[Excerpts from a dataset]
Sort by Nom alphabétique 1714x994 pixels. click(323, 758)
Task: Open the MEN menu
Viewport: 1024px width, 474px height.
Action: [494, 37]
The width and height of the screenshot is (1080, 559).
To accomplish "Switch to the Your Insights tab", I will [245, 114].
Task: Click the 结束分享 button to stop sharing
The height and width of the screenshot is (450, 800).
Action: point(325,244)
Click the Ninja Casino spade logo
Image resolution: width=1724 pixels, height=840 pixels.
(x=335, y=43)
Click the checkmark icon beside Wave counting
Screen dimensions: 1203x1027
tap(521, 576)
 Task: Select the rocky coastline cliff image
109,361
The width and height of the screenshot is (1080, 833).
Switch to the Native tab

→ Requirement
Each line from the one containing "Task: Select the rocky coastline cliff image" through the end of the entries, both included, is to be returned exactly, with no other lines.

→ Solution below
 Task: Select the rocky coastline cliff image
109,361
The width and height of the screenshot is (1080, 833).
Switch to the Native tab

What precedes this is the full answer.